◆ Tasks
1. In the tour announcement, which record label released If I Were A Butterfly?
2. Rewrite the tour announcement from "Today, Rayland Baxter" to "dates listed below.", inclusive, and swap "kick off" for "begin".

## start Article

14 UPCOMING DATES INCLUDING
TROUBADOUR SHOW ON 4/1 IN LOS ANGELES

NEW ALBUM IF I WERE A BUTTERFLY 
OUT NOW ON ATO RECORDS

Tour Poster | Photo Cred: Cristina Suciu | Download Here

“Rayland Baxter creates a magnum opus of indie experimentalism on If I Were a Butterfly, a transformative set that, like its namesake, never settles anywhere for long.”
Nashville Lifestyles

“Baxter’s search for magic in the mundane continues as does his childlike wonderment.”
Brooklyn Vegan

“The Tennessee native pushes all the boundaries on the spellbinding If I Were a Butterfly”
Garden & Gun

“It’s his fullest artistic statement yet, one that manages to show the full breadth of Baxter’s interests and influences across a taut 10 songs.”
Nashville Scene

“There’s always something encouraging about an artist finding new ground. These ten tracks show energetic attention to both writing and sonic detail”
PopMatters

“This kind of surrender to the creative process of making a new record is what keeps fans of the quirky Baxter on their toes, and it’s what makes this latest set of songs buzz with possibility.”
No Depression

Today, Rayland Baxter announces his West-Coast Spring Tour in celebration of his recently released and highly received album, If I Were A Butterfly, released on ATO Records. His tour will kick off with a show in Aspen, Colorado on 3/21 and will include stops in Denver, Seattle, San Francisco, Los Angeles, and a final show in Austin, TX on 4/8. Full tour dates listed below.

TOUR DATES:
3/21- Aspen, CO – Belly Up Aspen
3/22 – Denver, CO – The Gothic Theatre
3/24 – Salt Lake City, UT – The Commonwealth Room
3/25 – Boise, ID – Treefort Festival
3/27 – Seattle, WA – The Crocodile Showroom
3/29 – San Francisco, CA – Great American Music Hall
3/31 – Pioneertown, CA – Pappy and Harriet’s
4/01 – Los Angeles, CA – Troubadour
4/03 – San Diego, CA – Belly Up Solano Beach
4/04 – Phoenix, AZ – Crescent Ballroom
4/05 – Santa Fe, NM – Tumbleroot Brewery and Distillery
4/07 – Forth Worth, TX – Tulips
4/08 – Austin, TX – 3TEN ACL Live

Tickets on-sale here.

## end Article
## start Supplied data

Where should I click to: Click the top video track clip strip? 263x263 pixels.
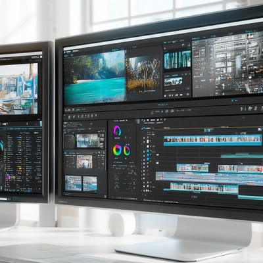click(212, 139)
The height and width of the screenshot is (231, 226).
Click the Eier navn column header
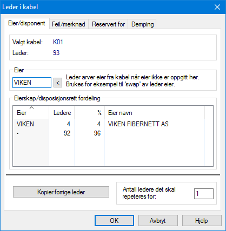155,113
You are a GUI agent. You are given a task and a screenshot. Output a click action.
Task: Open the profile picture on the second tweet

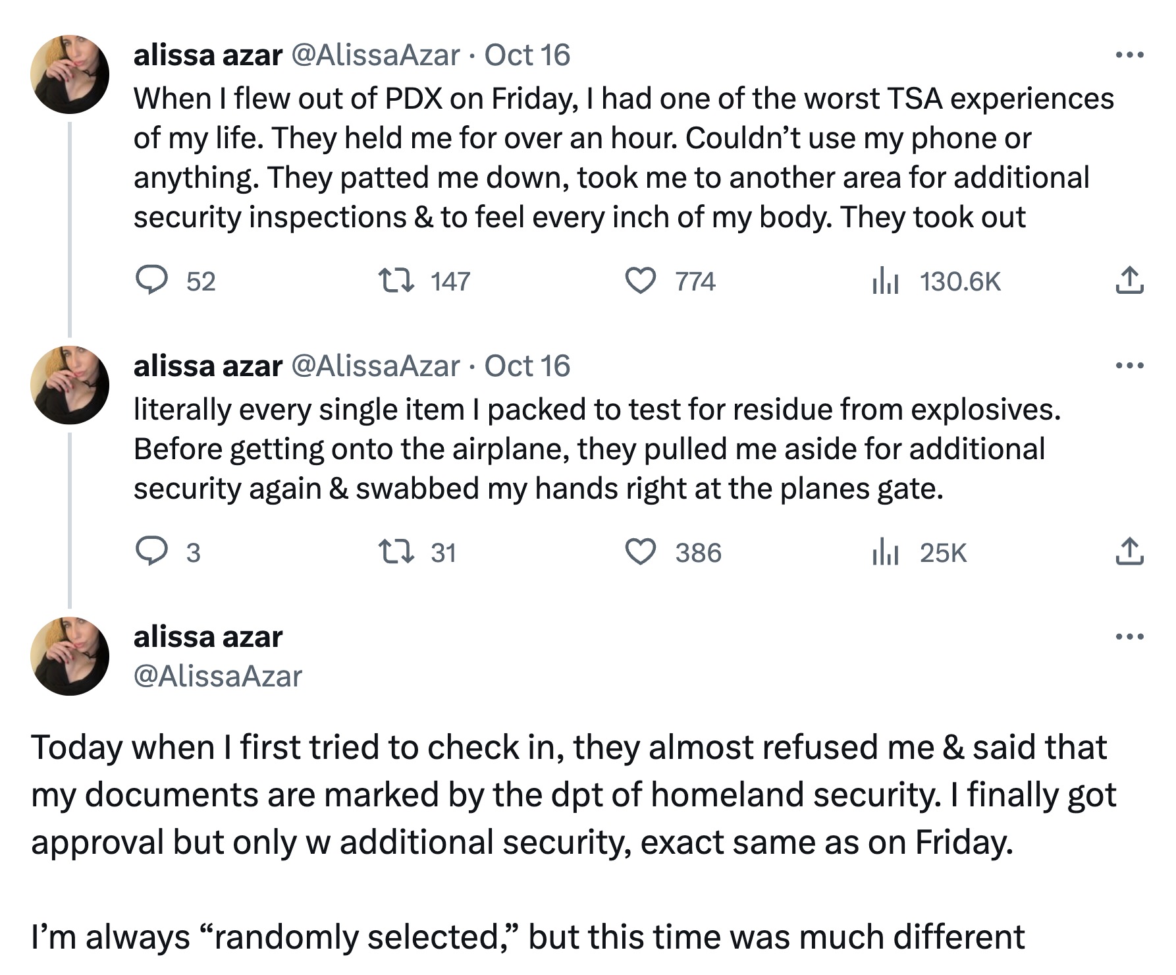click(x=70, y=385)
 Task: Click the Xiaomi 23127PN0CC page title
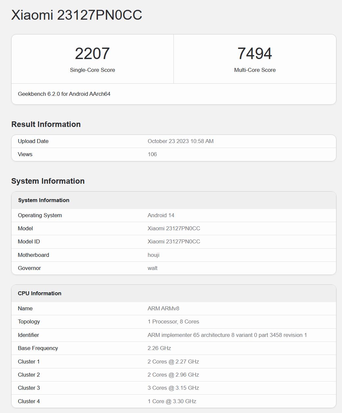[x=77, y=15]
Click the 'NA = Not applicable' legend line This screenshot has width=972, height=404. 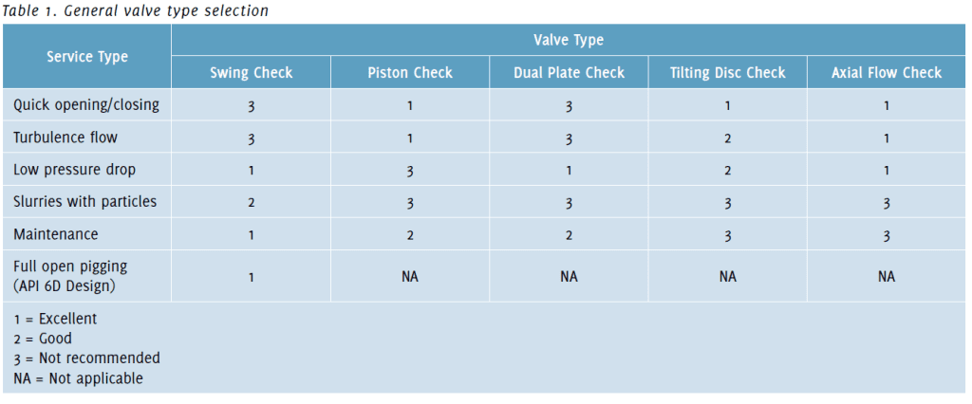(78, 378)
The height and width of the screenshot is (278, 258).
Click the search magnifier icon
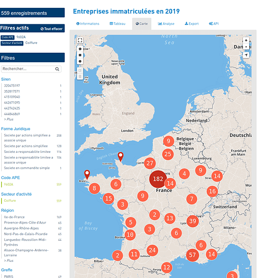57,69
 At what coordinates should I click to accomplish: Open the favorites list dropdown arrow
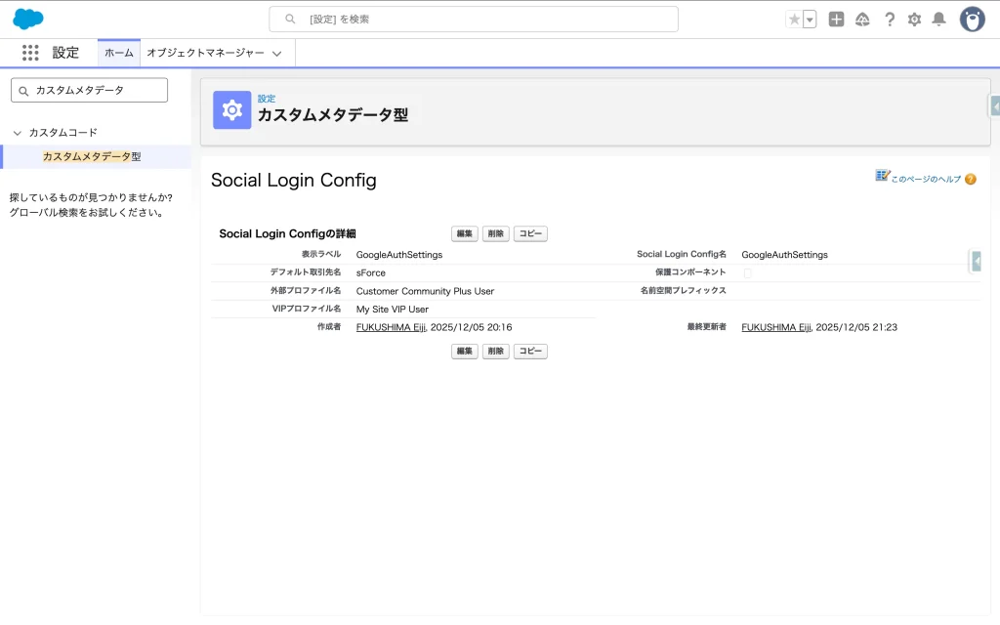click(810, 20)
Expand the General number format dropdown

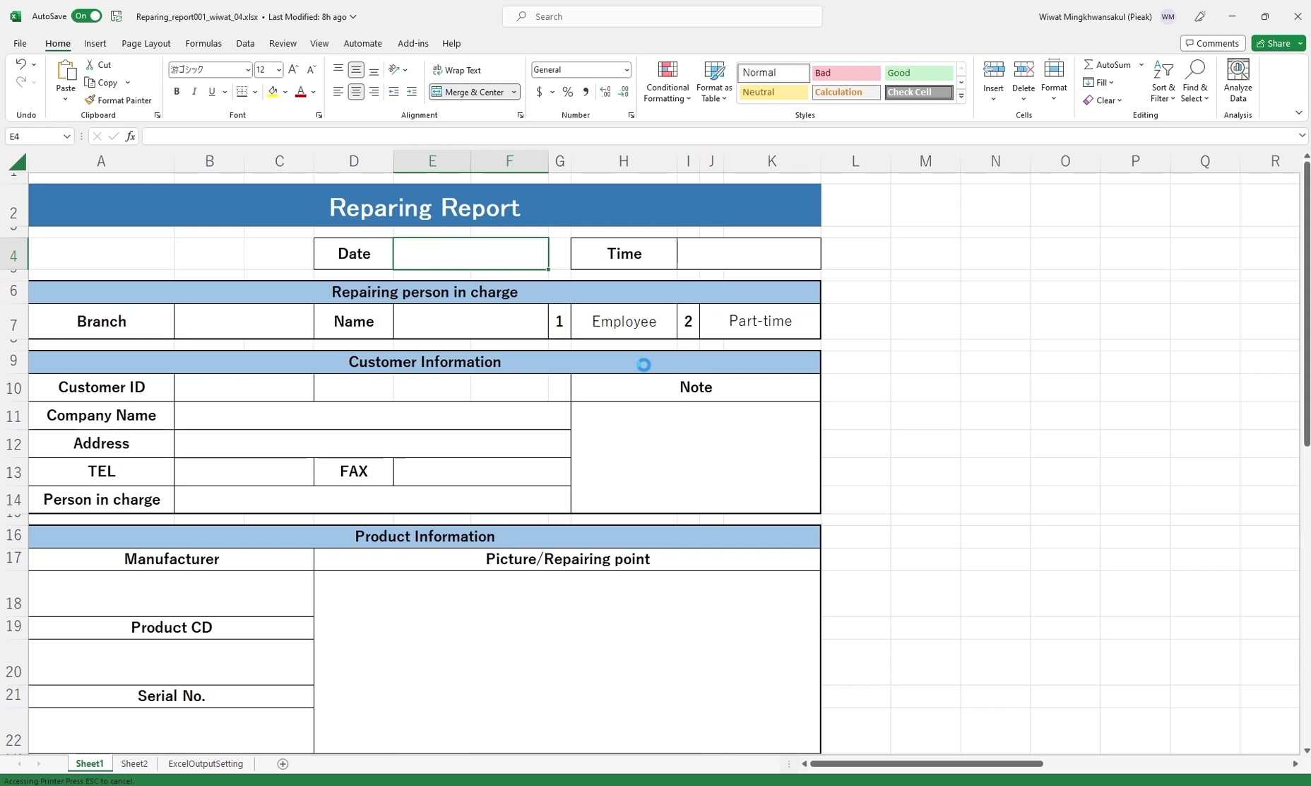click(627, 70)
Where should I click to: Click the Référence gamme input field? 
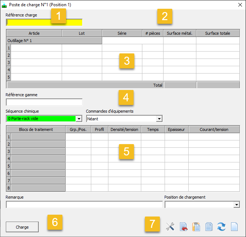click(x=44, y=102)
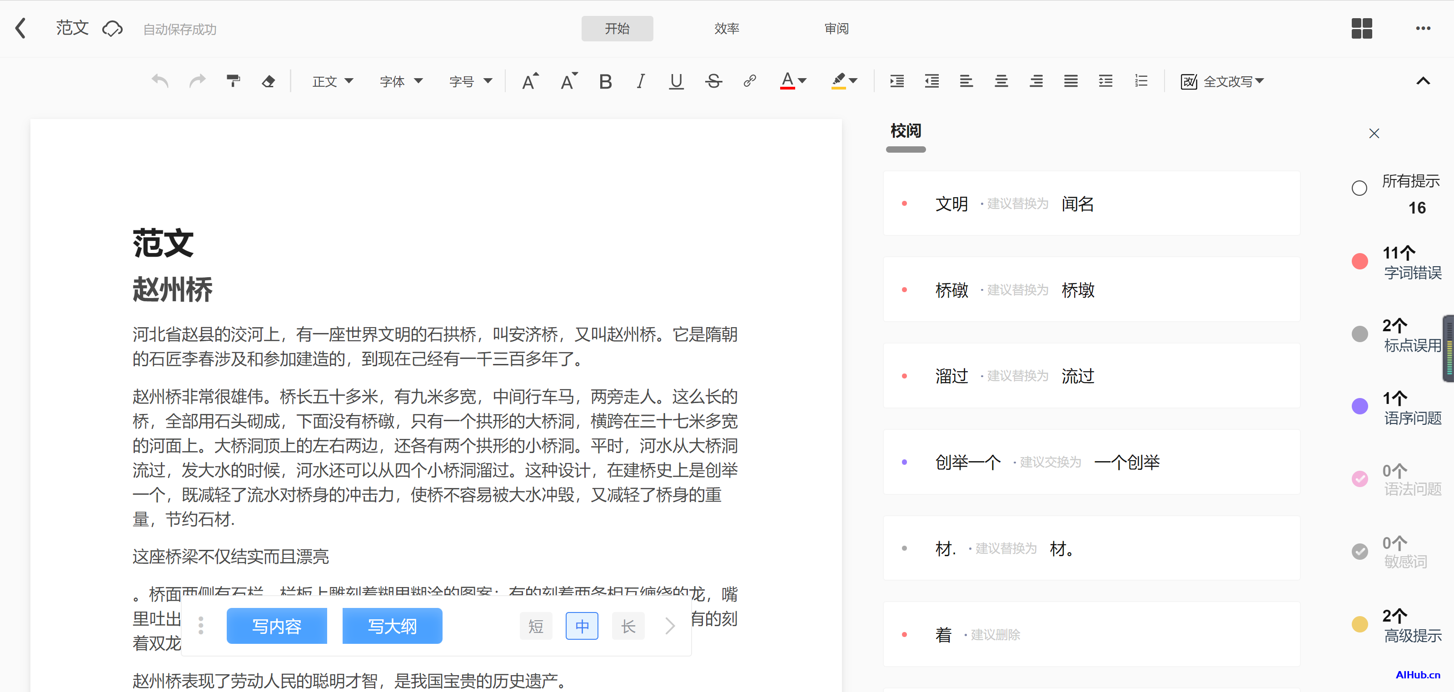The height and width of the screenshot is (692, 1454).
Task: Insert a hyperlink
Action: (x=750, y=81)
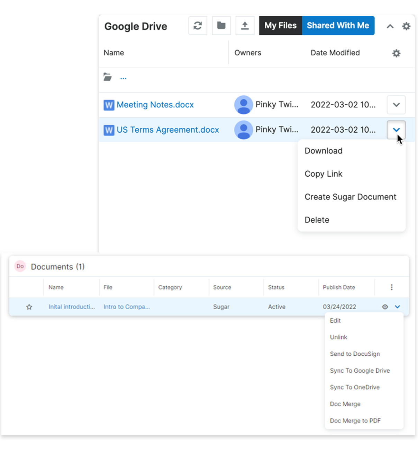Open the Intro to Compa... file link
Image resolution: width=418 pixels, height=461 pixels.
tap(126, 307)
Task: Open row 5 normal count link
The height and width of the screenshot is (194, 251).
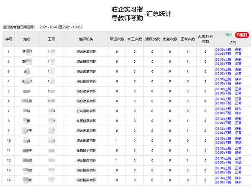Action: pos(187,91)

## end Supplied data

◆ Answers to the tasks
1. ATO Records

2.
Today, Rayland Baxter announces his West-Coast Spring Tour in celebration of his recently released and highly received album, If I Were A Butterfly, released on ATO Records. His tour will begin with a show in Aspen, Colorado on 3/21 and will include stops in Denver, Seattle, San Francisco, Los Angeles, and a final show in Austin, TX on 4/8. Full tour dates listed below.